TASK INSTRUCTIONS » Count the lines in the rows below that contain the word "will". Reply with the number only.

SOURCE DATA »
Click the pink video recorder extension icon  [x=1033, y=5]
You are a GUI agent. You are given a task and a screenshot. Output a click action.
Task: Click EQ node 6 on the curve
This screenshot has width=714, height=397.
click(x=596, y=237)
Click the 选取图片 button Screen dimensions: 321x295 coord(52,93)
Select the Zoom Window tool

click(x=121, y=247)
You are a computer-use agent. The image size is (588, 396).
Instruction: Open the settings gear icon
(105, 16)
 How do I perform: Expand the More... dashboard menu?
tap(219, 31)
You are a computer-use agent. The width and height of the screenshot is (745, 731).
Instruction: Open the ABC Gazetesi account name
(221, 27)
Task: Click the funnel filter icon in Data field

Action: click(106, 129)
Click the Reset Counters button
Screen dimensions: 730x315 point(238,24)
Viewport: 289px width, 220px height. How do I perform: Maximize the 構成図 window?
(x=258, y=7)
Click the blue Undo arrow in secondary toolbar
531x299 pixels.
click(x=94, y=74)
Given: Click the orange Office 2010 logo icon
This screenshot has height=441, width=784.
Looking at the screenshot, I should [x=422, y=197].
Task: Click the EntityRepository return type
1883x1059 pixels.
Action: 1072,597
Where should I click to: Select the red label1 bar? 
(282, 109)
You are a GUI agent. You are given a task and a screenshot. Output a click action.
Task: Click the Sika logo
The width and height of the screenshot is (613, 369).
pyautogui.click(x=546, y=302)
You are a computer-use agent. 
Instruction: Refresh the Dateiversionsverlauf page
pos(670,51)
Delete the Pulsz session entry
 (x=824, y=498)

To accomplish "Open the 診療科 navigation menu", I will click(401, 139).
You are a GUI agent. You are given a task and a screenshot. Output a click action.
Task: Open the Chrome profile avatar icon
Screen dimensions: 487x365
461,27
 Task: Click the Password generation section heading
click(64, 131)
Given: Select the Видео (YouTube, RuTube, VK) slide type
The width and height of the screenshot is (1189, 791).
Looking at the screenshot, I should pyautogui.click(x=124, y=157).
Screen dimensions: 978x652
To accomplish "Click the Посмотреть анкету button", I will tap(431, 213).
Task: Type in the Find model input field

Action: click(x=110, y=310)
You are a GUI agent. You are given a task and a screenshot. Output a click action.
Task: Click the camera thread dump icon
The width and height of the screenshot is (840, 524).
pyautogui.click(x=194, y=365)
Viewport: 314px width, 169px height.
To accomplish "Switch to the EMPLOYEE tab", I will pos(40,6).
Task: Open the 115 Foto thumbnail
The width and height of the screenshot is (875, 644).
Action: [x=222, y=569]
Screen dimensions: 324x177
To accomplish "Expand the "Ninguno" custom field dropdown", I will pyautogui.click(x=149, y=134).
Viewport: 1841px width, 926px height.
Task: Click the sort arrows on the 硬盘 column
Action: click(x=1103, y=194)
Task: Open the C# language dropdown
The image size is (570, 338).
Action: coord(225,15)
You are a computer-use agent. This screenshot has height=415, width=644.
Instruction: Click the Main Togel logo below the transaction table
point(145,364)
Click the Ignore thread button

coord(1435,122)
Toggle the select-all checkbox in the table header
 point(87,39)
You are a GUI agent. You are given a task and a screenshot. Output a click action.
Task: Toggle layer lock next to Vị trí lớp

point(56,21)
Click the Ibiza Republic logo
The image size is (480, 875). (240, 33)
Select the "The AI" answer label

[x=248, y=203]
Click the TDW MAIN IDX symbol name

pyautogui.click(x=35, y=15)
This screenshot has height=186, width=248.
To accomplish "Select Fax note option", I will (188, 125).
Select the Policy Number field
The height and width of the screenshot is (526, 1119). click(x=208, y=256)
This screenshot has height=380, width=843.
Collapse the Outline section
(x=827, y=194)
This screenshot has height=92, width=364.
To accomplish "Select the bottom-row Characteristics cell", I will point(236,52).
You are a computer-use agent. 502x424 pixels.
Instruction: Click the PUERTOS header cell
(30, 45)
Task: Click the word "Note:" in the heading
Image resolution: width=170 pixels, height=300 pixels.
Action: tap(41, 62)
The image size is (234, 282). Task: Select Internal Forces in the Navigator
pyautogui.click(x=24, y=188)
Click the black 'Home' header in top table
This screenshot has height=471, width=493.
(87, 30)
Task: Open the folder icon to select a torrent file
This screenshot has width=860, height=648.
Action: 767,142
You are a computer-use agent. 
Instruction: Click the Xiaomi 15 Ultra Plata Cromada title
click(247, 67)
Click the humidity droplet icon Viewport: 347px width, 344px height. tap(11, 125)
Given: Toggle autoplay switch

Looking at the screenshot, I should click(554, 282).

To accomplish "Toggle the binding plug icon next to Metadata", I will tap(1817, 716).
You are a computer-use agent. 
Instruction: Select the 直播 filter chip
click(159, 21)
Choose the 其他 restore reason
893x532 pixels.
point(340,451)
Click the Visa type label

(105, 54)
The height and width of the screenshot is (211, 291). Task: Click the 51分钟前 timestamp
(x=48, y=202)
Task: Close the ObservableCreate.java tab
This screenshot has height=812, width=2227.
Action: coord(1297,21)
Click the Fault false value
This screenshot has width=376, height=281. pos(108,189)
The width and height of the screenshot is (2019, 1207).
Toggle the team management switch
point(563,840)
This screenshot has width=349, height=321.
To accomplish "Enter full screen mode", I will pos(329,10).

WRITTEN ANSWER » 8